START Records shown
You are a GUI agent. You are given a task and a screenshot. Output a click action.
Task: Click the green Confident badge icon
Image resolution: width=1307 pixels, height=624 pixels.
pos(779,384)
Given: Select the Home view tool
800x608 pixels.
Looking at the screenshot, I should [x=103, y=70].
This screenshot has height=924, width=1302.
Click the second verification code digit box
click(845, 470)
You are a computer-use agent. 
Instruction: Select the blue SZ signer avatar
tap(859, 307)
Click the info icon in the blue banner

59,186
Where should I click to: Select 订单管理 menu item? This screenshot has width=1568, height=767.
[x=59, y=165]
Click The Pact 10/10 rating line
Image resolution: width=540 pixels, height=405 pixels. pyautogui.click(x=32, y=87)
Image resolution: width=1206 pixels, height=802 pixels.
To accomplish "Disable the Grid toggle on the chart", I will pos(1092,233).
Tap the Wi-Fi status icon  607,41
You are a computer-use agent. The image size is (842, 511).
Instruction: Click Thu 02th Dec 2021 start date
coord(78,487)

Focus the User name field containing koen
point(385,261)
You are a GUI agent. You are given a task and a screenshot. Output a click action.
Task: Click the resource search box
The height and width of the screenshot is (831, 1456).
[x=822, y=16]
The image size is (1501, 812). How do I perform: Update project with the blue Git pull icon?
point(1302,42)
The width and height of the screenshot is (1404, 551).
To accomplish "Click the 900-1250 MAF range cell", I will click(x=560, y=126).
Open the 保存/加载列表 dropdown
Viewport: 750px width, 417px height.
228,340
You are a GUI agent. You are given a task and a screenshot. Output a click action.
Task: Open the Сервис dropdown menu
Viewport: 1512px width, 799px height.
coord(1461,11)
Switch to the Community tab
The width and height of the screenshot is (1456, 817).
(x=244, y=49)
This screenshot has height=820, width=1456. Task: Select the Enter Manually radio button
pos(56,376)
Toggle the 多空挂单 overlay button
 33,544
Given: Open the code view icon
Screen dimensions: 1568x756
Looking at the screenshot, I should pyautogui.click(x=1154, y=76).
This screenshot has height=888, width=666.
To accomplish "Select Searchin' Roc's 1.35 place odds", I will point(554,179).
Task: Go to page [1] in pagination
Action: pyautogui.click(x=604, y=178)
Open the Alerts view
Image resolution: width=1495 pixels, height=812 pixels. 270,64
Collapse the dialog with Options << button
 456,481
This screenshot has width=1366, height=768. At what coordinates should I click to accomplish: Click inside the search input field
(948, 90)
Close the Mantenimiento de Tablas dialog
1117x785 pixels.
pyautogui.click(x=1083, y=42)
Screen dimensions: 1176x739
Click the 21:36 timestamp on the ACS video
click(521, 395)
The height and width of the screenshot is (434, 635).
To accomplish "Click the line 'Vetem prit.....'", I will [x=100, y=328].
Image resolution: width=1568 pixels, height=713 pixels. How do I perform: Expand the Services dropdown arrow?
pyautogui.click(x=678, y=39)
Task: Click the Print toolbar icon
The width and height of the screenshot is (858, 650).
END Records shown
Retype every line of the material above exactly as it appears, without any changes.

**Right answer:**
You are a GUI agent. You are given a task and a screenshot. Output a click action.
Task: Click the green Confident badge icon
Image resolution: width=1307 pixels, height=624 pixels.
pos(779,384)
Given: Select the Home view tool
800x608 pixels.
Looking at the screenshot, I should [x=103, y=70].
This screenshot has height=924, width=1302.
Click the second verification code digit box
click(845, 470)
You are a computer-use agent. 
Instruction: Select the blue SZ signer avatar
tap(859, 307)
Click the info icon in the blue banner

59,186
Where should I click to: Select 订单管理 menu item? This screenshot has width=1568, height=767.
[x=59, y=165]
Click The Pact 10/10 rating line
Image resolution: width=540 pixels, height=405 pixels. pyautogui.click(x=32, y=87)
Image resolution: width=1206 pixels, height=802 pixels.
To accomplish "Disable the Grid toggle on the chart", I will pos(1092,233).
Tap the Wi-Fi status icon  607,41
You are a computer-use agent. The image size is (842, 511).
Instruction: Click Thu 02th Dec 2021 start date
coord(78,487)

Focus the User name field containing koen
point(385,261)
You are a GUI agent. You are given a task and a screenshot. Output a click action.
Task: Click the resource search box
The height and width of the screenshot is (831, 1456).
[x=822, y=16]
The image size is (1501, 812). How do I perform: Update project with the blue Git pull icon?
point(1302,42)
The width and height of the screenshot is (1404, 551).
To accomplish "Click the 900-1250 MAF range cell", I will click(x=560, y=126).
Open the 保存/加载列表 dropdown
Viewport: 750px width, 417px height.
228,340
You are a GUI agent. You are given a task and a screenshot. Output a click action.
Task: Open the Сервис dropdown menu
Viewport: 1512px width, 799px height.
coord(1461,11)
Switch to the Community tab
The width and height of the screenshot is (1456, 817).
(x=244, y=49)
This screenshot has height=820, width=1456. Task: Select the Enter Manually radio button
pos(56,376)
Toggle the 多空挂单 overlay button
 33,544
Given: Open the code view icon
Screen dimensions: 1568x756
Looking at the screenshot, I should pyautogui.click(x=1154, y=76).
This screenshot has height=888, width=666.
To accomplish "Select Searchin' Roc's 1.35 place odds", I will point(554,179).
Task: Go to page [1] in pagination
Action: pyautogui.click(x=604, y=178)
Open the Alerts view
Image resolution: width=1495 pixels, height=812 pixels. 270,64
Collapse the dialog with Options << button
 456,481
This screenshot has width=1366, height=768. At what coordinates should I click to accomplish: Click inside the search input field
(948, 90)
Close the Mantenimiento de Tablas dialog
1117x785 pixels.
pyautogui.click(x=1083, y=42)
Screen dimensions: 1176x739
Click the 21:36 timestamp on the ACS video
click(521, 395)
The height and width of the screenshot is (434, 635).
To accomplish "Click the line 'Vetem prit.....'", I will [x=100, y=328].
Image resolution: width=1568 pixels, height=713 pixels. How do I perform: Expand the Services dropdown arrow?
pyautogui.click(x=678, y=39)
Task: Click the Print toolbar icon
The width and height of the screenshot is (858, 650).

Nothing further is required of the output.